Loot Achris is a visual artist from San Antonio whose multi-media work addresses themes of childhood trauma, the absurd, and the social outcast. In “Witches”, she explores otherness through her portrayals of makeup-clad characters who share broken smiles, tired eyes and unimpressed expressions as they struggle to maintain a facade of normality but portray the uncanny nature of humanity.

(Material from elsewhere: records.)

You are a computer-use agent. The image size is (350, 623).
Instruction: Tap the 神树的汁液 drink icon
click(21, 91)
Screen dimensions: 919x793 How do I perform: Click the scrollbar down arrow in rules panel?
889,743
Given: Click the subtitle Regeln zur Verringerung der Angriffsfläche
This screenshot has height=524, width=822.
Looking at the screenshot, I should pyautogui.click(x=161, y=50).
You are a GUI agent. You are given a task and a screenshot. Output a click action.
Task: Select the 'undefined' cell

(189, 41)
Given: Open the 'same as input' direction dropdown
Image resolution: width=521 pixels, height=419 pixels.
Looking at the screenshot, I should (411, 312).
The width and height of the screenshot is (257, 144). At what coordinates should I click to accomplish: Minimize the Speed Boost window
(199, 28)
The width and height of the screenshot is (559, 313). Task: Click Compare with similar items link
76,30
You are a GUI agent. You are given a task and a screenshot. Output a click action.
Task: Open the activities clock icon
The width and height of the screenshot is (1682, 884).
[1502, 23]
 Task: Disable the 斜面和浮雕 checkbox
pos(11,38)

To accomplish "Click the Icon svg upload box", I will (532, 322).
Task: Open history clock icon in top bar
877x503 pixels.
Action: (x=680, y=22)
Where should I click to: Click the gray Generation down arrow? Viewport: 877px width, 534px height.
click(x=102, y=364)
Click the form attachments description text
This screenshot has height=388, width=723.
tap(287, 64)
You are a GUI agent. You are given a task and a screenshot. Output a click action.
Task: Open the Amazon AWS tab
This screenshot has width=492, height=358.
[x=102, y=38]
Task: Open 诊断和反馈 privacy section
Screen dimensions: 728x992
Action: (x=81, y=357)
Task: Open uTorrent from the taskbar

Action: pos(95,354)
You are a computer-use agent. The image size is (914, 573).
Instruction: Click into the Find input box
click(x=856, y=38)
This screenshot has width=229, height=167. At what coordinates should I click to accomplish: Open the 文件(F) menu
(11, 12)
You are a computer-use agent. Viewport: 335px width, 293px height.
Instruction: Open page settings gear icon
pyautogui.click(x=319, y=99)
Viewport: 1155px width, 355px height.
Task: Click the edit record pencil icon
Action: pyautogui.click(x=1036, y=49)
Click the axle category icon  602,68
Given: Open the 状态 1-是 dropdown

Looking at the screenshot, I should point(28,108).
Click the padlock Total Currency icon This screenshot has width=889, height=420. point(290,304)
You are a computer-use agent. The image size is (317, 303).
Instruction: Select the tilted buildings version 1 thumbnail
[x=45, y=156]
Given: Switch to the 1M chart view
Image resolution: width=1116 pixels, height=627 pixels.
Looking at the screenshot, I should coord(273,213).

Michael and Noemi Neidoff Art Gallery, Trinity University
“Recomposition: Trinity University Major Art ExhibitionNow until May 21

Illustrating a wide variety of styles and mediums, this senior show demonstrates that an independent and original vision is an artist’s greatest asset because without originality there is no innovation, no alternative to status. quo and no new story to tell. The pieces presented here are certainly representative of the culmination of each individual’s growth and potential at the beginning of their artistic journey.

Blue Star Contemporary
“Megan Harrison: From Your Brow, Leaf and Lyre” Now until May 29

Megan Harrison’s series of mixed media paintings based on intimate, personal moments and observations reflect her experiences after returning from Berlin as a recipient of the BSC Berlin residency program and, like many of us, facing a pandemic and the shrinking of his world down to the immediate family unit. The paintings draw on aesthetics and draw on a base inspired by Greek epic poetry, altarpieces and medieval paintings to address themes of mortality, loss, tragedy, the universality of human emotions, destruction and preservation.

Blue Star Contemporary
“Jimmy James Canales: The Layer of Lines” Now until May 29

Jimmy James Canales, also a recipient of the 2019 BSC Berlin Residency Program, uses play as an integral part of his practice to explore ideas of normalization of body, form, and the ultimate human. He builds a space that references both physical and virtual games, from board games and video games to arcades, sports fields and playgrounds, where his characters are often activated by spectators. This new body of work also includes several types of models at different scales, as the artist considers the role of models, avatars, etc. in our lives to capture and project our ideas.